*EXCERPTED DATA*.
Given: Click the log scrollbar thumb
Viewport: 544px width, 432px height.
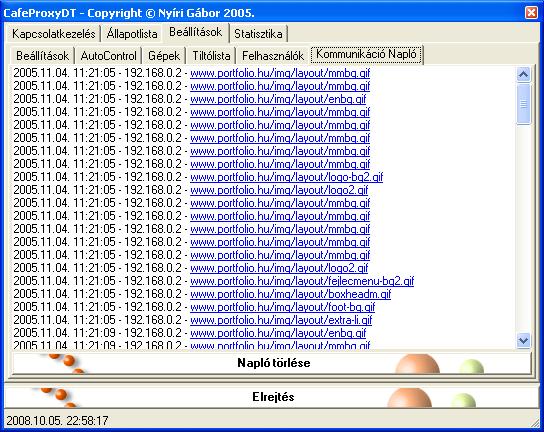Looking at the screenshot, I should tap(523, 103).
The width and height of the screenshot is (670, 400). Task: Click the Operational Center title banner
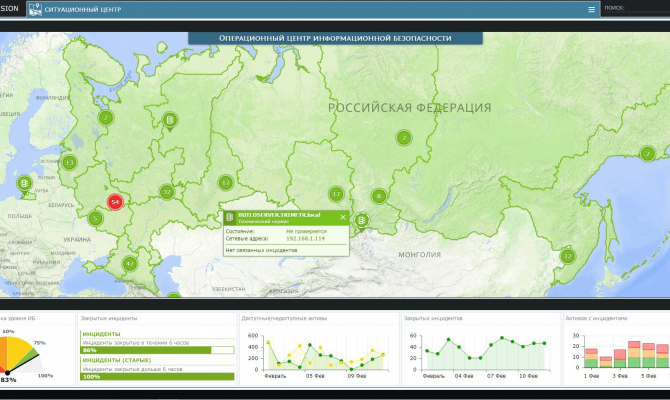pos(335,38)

*WORK ITEM*. Quote the material in full and exactly; do not carry over its pictures.

*ANSWER TO THIS TASK*.
Given: Click the log scrollbar thumb
Viewport: 544px width, 432px height.
Looking at the screenshot, I should tap(523, 103).
The width and height of the screenshot is (670, 400). Task: Click the Operational Center title banner
pos(335,38)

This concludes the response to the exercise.